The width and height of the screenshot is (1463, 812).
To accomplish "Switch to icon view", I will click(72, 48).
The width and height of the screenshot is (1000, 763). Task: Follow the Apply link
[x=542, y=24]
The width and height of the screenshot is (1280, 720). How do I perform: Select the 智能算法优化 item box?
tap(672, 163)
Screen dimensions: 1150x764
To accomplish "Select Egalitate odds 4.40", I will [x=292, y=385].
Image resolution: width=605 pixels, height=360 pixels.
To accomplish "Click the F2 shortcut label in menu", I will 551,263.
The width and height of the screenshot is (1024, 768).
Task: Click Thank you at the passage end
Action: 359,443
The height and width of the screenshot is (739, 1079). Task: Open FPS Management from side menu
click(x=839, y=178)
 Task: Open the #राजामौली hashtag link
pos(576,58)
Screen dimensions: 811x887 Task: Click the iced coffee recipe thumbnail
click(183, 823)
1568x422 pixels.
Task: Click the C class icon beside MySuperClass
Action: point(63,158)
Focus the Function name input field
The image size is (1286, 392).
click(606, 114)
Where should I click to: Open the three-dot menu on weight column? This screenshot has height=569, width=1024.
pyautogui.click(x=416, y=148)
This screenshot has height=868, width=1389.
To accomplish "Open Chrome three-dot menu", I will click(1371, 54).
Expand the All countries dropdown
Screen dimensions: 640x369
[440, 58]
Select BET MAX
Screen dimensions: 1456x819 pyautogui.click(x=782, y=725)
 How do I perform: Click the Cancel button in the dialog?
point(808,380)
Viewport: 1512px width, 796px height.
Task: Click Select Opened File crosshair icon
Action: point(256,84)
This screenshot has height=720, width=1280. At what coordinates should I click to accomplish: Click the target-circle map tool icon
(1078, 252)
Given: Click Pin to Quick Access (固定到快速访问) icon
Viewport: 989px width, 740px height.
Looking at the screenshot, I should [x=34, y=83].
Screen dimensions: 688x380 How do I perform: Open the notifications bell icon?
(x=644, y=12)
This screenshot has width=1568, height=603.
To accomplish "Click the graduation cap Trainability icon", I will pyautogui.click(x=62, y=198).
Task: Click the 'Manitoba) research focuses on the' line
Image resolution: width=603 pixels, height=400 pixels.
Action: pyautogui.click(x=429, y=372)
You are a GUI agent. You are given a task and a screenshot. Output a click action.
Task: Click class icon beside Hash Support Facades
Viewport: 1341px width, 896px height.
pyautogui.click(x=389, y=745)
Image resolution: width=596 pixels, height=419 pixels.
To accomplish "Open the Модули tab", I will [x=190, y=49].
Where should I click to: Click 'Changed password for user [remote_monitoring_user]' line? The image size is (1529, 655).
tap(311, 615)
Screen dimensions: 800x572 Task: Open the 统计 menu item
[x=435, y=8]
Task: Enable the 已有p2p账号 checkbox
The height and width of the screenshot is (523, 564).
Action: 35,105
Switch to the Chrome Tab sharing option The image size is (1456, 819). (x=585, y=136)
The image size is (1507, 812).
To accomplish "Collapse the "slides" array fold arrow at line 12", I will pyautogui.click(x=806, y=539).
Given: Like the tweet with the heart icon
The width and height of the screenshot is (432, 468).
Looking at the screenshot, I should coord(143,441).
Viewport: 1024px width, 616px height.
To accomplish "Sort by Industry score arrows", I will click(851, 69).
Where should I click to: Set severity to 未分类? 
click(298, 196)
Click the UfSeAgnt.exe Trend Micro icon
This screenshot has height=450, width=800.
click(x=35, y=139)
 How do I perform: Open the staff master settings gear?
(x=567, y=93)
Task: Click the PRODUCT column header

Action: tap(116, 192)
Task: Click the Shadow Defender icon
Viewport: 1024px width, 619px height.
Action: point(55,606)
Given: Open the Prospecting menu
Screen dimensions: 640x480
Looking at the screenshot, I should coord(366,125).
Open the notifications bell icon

_ _ _

§ Task requirements
Reproduce the listing above word for word, keeping every line the same.

§ Output for this task
The width and height of the screenshot is (1463, 812).
To accomplish "Switch to icon view", I will click(72, 48).
The width and height of the screenshot is (1000, 763). Task: Follow the Apply link
[x=542, y=24]
The width and height of the screenshot is (1280, 720). How do I perform: Select the 智能算法优化 item box?
tap(672, 163)
Screen dimensions: 1150x764
To accomplish "Select Egalitate odds 4.40", I will [x=292, y=385].
Image resolution: width=605 pixels, height=360 pixels.
To accomplish "Click the F2 shortcut label in menu", I will 551,263.
The width and height of the screenshot is (1024, 768).
Task: Click Thank you at the passage end
Action: 359,443
The height and width of the screenshot is (739, 1079). Task: Open FPS Management from side menu
click(x=839, y=178)
 Task: Open the #राजामौली hashtag link
pos(576,58)
Screen dimensions: 811x887 Task: Click the iced coffee recipe thumbnail
click(183, 823)
1568x422 pixels.
Task: Click the C class icon beside MySuperClass
Action: point(63,158)
Focus the Function name input field
The image size is (1286, 392).
click(606, 114)
Where should I click to: Open the three-dot menu on weight column? This screenshot has height=569, width=1024.
pyautogui.click(x=416, y=148)
This screenshot has height=868, width=1389.
To accomplish "Open Chrome three-dot menu", I will click(1371, 54).
Expand the All countries dropdown
Screen dimensions: 640x369
[440, 58]
Select BET MAX
Screen dimensions: 1456x819 pyautogui.click(x=782, y=725)
 How do I perform: Click the Cancel button in the dialog?
point(808,380)
Viewport: 1512px width, 796px height.
Task: Click Select Opened File crosshair icon
Action: point(256,84)
This screenshot has height=720, width=1280. At what coordinates should I click to accomplish: Click the target-circle map tool icon
(1078, 252)
Given: Click Pin to Quick Access (固定到快速访问) icon
Viewport: 989px width, 740px height.
Looking at the screenshot, I should [x=34, y=83].
Screen dimensions: 688x380 How do I perform: Open the notifications bell icon?
(x=644, y=12)
This screenshot has width=1568, height=603.
To accomplish "Click the graduation cap Trainability icon", I will pyautogui.click(x=62, y=198).
Task: Click the 'Manitoba) research focuses on the' line
Image resolution: width=603 pixels, height=400 pixels.
Action: pyautogui.click(x=429, y=372)
You are a GUI agent. You are given a task and a screenshot. Output a click action.
Task: Click class icon beside Hash Support Facades
Viewport: 1341px width, 896px height.
pyautogui.click(x=389, y=745)
Image resolution: width=596 pixels, height=419 pixels.
To accomplish "Open the Модули tab", I will [x=190, y=49].
Where should I click to: Click 'Changed password for user [remote_monitoring_user]' line? The image size is (1529, 655).
tap(311, 615)
Screen dimensions: 800x572 Task: Open the 统计 menu item
[x=435, y=8]
Task: Enable the 已有p2p账号 checkbox
The height and width of the screenshot is (523, 564).
Action: 35,105
Switch to the Chrome Tab sharing option The image size is (1456, 819). (x=585, y=136)
The image size is (1507, 812).
To accomplish "Collapse the "slides" array fold arrow at line 12", I will pyautogui.click(x=806, y=539).
Given: Like the tweet with the heart icon
The width and height of the screenshot is (432, 468).
Looking at the screenshot, I should coord(143,441).
Viewport: 1024px width, 616px height.
To accomplish "Sort by Industry score arrows", I will click(851, 69).
Where should I click to: Set severity to 未分类? 
click(298, 196)
Click the UfSeAgnt.exe Trend Micro icon
This screenshot has height=450, width=800.
click(x=35, y=139)
 How do I perform: Open the staff master settings gear?
(x=567, y=93)
Task: Click the PRODUCT column header

Action: tap(116, 192)
Task: Click the Shadow Defender icon
Viewport: 1024px width, 619px height.
Action: point(55,606)
Given: Open the Prospecting menu
Screen dimensions: 640x480
Looking at the screenshot, I should coord(366,125).
Open the notifications bell icon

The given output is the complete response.